Centennial School District 28J officials warned the district’s Budget Committee on Jan. 22 that the district faces a projected structural shortfall of $3.5 million to $4.0 million for the 2025–26 school year unless administrators and the board take reductions or identify new revenue.
The projection comes as the state moves into a new biennium, district leaders said. "The state of Oregon is not projected to provide sufficient funds to do the same things next year that we are doing this year," Superintendent James Owens said during the presentation.
The district’s leaders said four dynamics create the gap: the scheduled expiration of pandemic-era federal Elementary and Secondary School Emergency Relief (ESSER) funds, increases to the Public Employee Retirement System (PERS) employer rate, collective-bargained cost-of-living adjustments (COLAs) and continuing declines in enrollment.
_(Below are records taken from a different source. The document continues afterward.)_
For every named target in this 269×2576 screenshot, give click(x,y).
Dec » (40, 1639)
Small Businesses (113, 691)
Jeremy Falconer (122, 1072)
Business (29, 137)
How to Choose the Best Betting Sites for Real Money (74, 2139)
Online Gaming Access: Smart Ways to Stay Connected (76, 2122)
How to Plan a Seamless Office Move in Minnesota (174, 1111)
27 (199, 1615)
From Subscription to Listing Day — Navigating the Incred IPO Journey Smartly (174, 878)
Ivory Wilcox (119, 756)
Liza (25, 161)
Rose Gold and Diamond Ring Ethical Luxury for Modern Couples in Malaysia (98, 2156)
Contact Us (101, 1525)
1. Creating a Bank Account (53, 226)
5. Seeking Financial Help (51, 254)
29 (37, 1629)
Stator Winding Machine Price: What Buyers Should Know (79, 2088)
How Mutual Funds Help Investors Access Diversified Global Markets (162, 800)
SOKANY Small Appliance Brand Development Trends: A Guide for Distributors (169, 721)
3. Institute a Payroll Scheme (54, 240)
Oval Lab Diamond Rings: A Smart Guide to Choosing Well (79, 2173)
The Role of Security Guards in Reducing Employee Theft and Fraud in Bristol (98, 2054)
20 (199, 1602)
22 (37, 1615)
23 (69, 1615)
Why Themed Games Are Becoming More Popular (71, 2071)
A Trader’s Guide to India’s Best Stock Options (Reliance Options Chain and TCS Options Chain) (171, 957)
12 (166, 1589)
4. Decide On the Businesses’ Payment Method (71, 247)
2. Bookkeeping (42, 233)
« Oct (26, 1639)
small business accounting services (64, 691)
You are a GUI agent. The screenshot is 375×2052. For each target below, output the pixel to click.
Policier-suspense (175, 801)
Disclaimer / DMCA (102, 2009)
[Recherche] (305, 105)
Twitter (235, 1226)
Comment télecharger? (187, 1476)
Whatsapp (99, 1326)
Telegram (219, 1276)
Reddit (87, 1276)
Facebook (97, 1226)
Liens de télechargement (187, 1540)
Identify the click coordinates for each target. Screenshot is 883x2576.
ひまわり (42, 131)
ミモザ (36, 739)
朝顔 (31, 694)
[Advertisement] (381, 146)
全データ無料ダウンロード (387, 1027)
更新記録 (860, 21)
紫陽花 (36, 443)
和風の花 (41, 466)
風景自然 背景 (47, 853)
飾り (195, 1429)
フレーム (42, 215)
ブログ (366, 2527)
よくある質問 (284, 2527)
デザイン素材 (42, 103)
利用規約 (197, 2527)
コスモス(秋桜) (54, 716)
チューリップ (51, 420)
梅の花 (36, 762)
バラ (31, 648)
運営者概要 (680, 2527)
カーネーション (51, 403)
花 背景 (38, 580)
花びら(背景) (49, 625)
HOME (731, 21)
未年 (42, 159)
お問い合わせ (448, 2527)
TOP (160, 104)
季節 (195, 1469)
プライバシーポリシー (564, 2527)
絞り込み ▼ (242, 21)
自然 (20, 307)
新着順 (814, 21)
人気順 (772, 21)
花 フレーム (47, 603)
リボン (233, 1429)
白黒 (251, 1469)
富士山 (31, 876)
"These dynamics are certainly not specific to Centennial," Owens said. "Payroll costs — and more specifically PERS and cost-of-living increases — continue to outpace our revenue." Director of Business and Operations Paul Sotherton added that the district projects expenses will increase by about 8 percent next year while state school fund allocations, after accounting for declining enrollment, are expected to produce a net increase of roughly 5.5 percent.
Nut graf: Why it matters
Centennial’s combination of rising fixed personnel costs and falling per-pupil revenue means the district plans to spend down reserves this year and next. District officials said a modest, planned deficit in 2024–25 was anticipated; a sustained $3.5–$4.0 million deficit in 2025–26 would be unsustainable and would require targeted reductions to avoid larger cuts in subsequent years.
Key details
- ESSER: Owens and Sotherton said ESSER funds that offset some 2024 costs expired in September 2024 and will not be available to support 2025–26 operations. Owens said the district used residual ESSER this year to pay for certain summer and temporary expenses.
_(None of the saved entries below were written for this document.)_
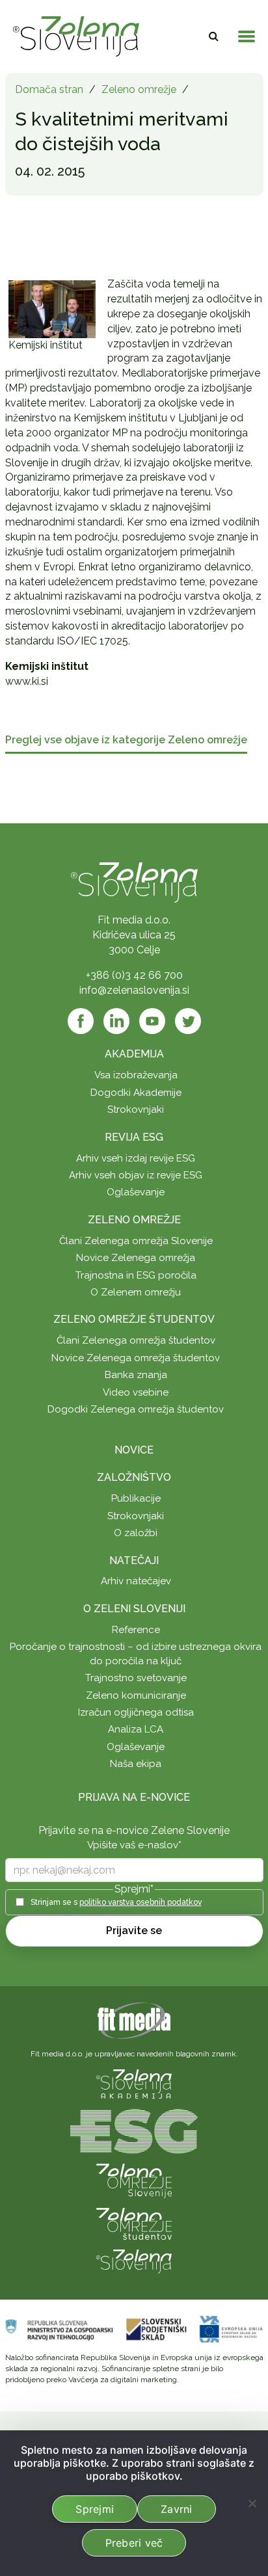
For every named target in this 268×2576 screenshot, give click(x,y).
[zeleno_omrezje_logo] (134, 2180)
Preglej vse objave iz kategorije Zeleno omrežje (126, 740)
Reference (136, 1630)
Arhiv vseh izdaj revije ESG (135, 1158)
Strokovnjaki (135, 1109)
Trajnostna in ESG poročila (135, 1275)
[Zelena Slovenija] (76, 36)
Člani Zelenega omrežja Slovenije (136, 1241)
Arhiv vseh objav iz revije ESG (135, 1175)
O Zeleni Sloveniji (134, 1608)
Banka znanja (136, 1375)
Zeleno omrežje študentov (134, 1319)
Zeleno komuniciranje (136, 1695)
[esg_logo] (134, 2130)
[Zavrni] (251, 2503)
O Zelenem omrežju (135, 1292)
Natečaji (134, 1560)
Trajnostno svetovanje (136, 1678)
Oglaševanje (136, 1192)
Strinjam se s (116, 1902)
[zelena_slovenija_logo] (134, 2261)
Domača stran (49, 89)
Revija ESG (134, 1137)
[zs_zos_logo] (134, 2222)
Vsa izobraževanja (136, 1075)
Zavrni (177, 2509)
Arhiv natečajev (136, 1581)
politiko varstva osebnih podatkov (140, 1902)
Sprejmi (94, 2509)
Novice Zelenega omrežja (135, 1258)
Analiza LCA (135, 1729)
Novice (134, 1450)
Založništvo (134, 1477)
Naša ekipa (135, 1764)
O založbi (135, 1533)
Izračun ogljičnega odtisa (136, 1712)
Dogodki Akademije (135, 1092)
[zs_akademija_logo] (134, 2083)
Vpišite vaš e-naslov (134, 1845)
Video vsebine (135, 1392)
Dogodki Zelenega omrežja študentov (135, 1409)
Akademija (134, 1054)
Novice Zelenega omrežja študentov (135, 1358)
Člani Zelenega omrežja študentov (136, 1340)
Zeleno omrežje (138, 89)
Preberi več (134, 2542)
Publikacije (136, 1498)
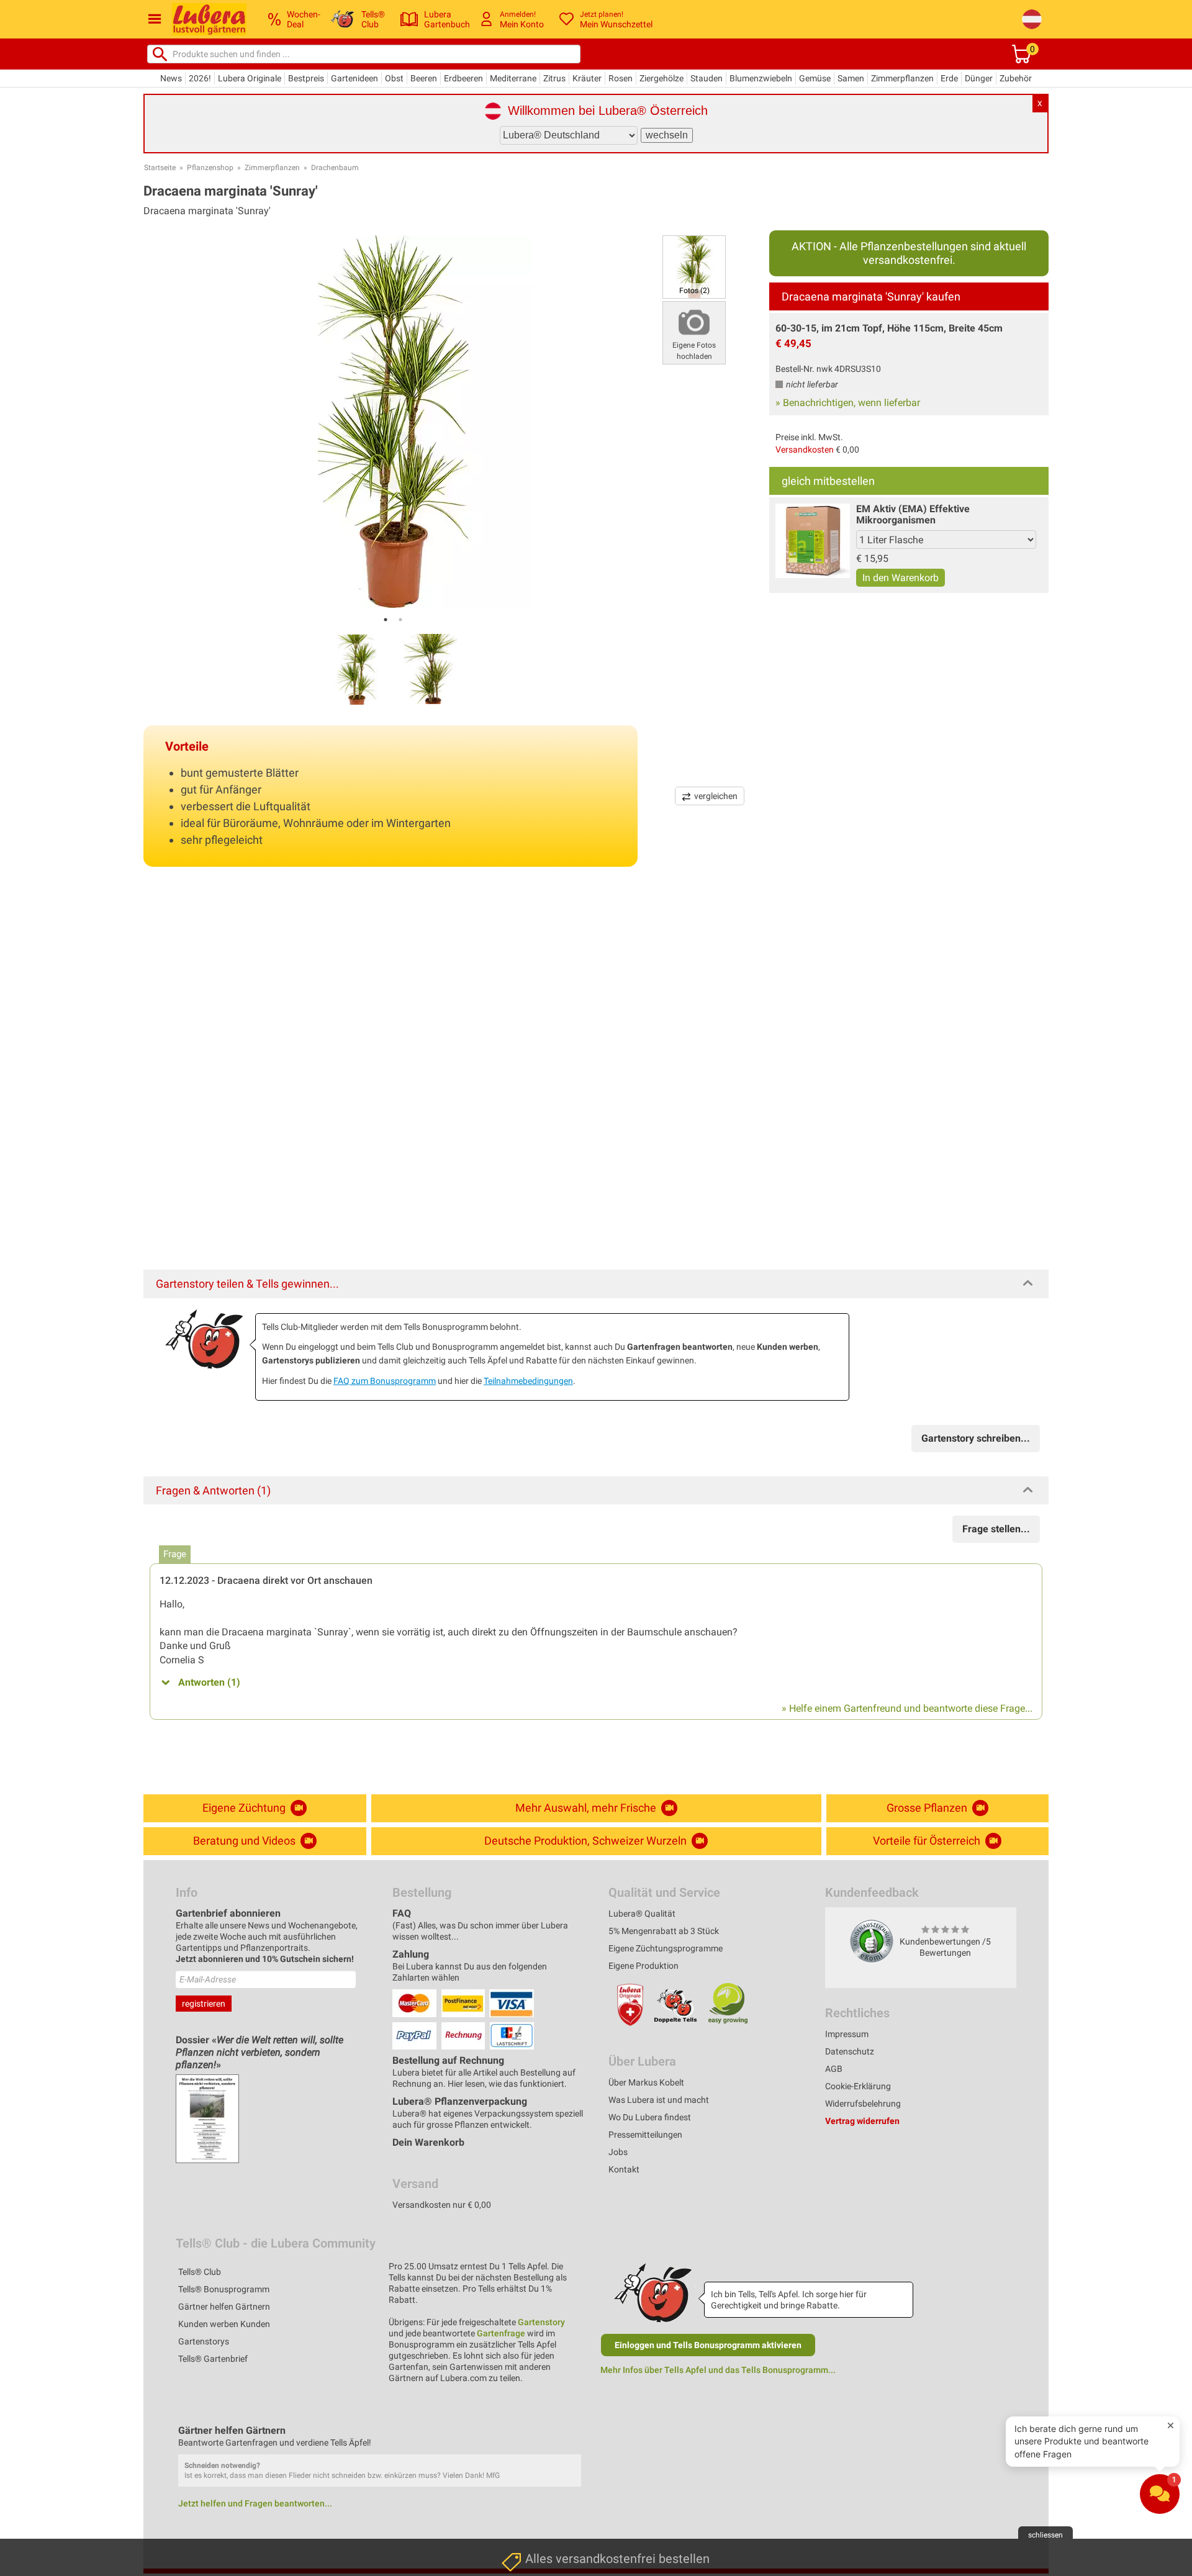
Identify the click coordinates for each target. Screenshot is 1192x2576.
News (171, 78)
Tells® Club (199, 2272)
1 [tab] (385, 619)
- PERS: Owens explained that PERS rates have risen substantially from roughly 6 percent in the system’s early years to roughly 28 percent in the last biennium and are projected to be about 30 percent in the coming biennium. "Said another way, when PERS began, the district paid $60 to PERS for every thousand dollars of salary. This year it was $280 per thousand dollars of salary and next year it will be $300 per thousand," Owens said.
- Compensation: Two-thirds of staff are eligible for step increases; classified staff bargained a 5 percent increase for the current year and a 2.5 percent increase for 2025–26. The district used a 4 percent COLA forecast for licensed staff in the 2025–26 budget projections.
- Enrollment: District enrollment has declined from about 6,700 a decade ago to roughly 5,400–5,500 currently. District staff said midyear patterns (withdrawals and transfers) historically reduce the October headcount by roughly 120–160 students by the end of the year; that dynamic is built into revenue forecasting.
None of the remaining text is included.